Early Failure of Tissue-Engineered Pulmonary Valve Conduits Used for Right Ventricular Outflow Tract Reconstruction in Adult ROSS Patients. A Word of Caution

K. Hamouda
1   University Würzburg, Würzburg, Germany
,
C. Bening
2   University of Würzburg, Cardiac and Thoracic Surgery, Würzburg, Germany
,
M. Özkur
2   University of Würzburg, Cardiac and Thoracic Surgery, Würzburg, Germany
,
I. Aleksic
2   University of Würzburg, Cardiac and Thoracic Surgery, Würzburg, Germany
,
I. Schade
2   University of Würzburg, Cardiac and Thoracic Surgery, Würzburg, Germany
,
K. Alhussini
2   University of Würzburg, Cardiac and Thoracic Surgery, Würzburg, Germany
,
A. Gorski
2   University of Würzburg, Cardiac and Thoracic Surgery, Würzburg, Germany
,
R. Leyh
2   University of Würzburg, Cardiac and Thoracic Surgery, Würzburg, Germany
› Author Affiliations
Further Information

Publication History

Publication Date:
03 February 2017 (online)

Objective: Reconstruction of right ventricular outflow tract (RVOT) in ROSS procedures are commonly performed with cryopreserved homografts. Due to lack of homografts xenogenous decellularized pulmonary valve conduits could be a valuable alternative.

Methods: From 01/2012 to 06/2016, n = 86 Ross procedure were performed, in n = 56 patients the RVOT was reconstructed with a cryopreserved homograft (group1; age 49 (41–55), and in n = 18 patients (group2, age 58 (56–61)) a xenogenous decellularized pulmonary valve conduit (Matrix P plus) was used.

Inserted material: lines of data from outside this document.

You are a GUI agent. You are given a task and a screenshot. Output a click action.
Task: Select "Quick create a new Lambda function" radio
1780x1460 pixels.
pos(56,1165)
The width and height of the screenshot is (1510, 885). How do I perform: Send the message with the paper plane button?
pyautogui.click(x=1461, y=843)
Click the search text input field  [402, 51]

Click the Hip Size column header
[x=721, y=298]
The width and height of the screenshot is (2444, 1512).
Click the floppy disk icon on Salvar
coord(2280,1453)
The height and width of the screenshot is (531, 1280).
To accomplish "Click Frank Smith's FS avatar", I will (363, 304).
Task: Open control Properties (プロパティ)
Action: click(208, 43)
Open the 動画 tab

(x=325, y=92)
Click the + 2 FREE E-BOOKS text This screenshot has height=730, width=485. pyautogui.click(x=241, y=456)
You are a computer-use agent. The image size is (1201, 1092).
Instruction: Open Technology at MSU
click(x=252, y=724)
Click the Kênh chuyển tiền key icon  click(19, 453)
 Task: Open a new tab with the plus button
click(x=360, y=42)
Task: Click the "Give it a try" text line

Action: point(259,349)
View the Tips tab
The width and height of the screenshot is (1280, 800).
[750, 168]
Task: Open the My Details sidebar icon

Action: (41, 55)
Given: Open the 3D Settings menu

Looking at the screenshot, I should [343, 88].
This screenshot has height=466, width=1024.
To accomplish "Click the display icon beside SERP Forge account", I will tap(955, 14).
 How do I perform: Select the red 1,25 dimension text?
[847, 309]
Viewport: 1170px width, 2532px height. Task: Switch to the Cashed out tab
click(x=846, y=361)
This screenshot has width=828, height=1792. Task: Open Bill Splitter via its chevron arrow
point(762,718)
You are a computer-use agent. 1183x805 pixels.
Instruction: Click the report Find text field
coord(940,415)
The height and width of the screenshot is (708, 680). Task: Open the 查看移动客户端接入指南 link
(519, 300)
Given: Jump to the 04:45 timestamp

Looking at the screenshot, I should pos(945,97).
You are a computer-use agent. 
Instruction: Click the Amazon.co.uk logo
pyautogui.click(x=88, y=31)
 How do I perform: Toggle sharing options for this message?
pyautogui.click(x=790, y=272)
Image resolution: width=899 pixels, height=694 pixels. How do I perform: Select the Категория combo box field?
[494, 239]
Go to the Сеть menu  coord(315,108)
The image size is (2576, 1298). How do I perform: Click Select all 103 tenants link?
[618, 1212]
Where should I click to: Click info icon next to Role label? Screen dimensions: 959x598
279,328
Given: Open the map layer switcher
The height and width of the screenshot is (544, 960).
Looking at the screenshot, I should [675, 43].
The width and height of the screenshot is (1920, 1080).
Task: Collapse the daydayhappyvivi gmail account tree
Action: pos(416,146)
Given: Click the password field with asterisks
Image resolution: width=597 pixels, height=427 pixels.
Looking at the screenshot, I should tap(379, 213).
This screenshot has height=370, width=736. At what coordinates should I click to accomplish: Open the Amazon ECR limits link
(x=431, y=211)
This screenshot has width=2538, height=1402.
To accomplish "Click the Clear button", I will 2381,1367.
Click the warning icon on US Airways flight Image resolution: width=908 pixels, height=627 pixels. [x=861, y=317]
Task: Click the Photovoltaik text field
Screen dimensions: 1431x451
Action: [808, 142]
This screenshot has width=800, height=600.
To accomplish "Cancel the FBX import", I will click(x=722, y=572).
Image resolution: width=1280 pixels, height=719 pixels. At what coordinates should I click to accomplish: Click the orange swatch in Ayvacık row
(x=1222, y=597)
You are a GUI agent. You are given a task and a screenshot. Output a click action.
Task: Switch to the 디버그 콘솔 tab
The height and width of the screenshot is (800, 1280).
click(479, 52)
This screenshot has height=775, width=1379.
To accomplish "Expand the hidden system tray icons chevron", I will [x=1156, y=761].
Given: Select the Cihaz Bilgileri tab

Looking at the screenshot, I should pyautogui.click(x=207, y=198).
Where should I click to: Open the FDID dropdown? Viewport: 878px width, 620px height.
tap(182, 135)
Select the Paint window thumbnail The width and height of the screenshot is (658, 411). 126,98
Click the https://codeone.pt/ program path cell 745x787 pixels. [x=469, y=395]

Results: Mean follow was 25.7 ± 16.7 and 28.4 ± 14.6 months, respectively. Beside age (p < 0.001) patients characteristics were comparable. Postoperative right ventricular function was comparable between groups, however, in group 2 slight but significant higher RVOT gradients were detected (6 mm Hg [range: 4–8 mm Hg] vs. 10 mm Hg (range: 5.3–13.5 mm Hg), p = 0.021); furthermore, higher incidence of pulmonary valve insufficiency (PI ≥ II°) was present (0 vs. 12%, p = 0.041). Reoperation for RVOT failure was necessary in n = 3 group 2 patients and in none group 1 patient (16.7 vs. 0%; p = 0.009). Indication for reoperation were increasing pulmonary valve insufficiency (n = 1), dilation of RVOT conduit (n = 1) or endocarditis (n = 1) .

Conclusion: Due to frequent early conduit failures the Matrix P plus de-cellularized tissue-engineered pulmonary valve cannot be regarded as an alternative for right ventricular outflow tract reconstruction in adult ROSS patients.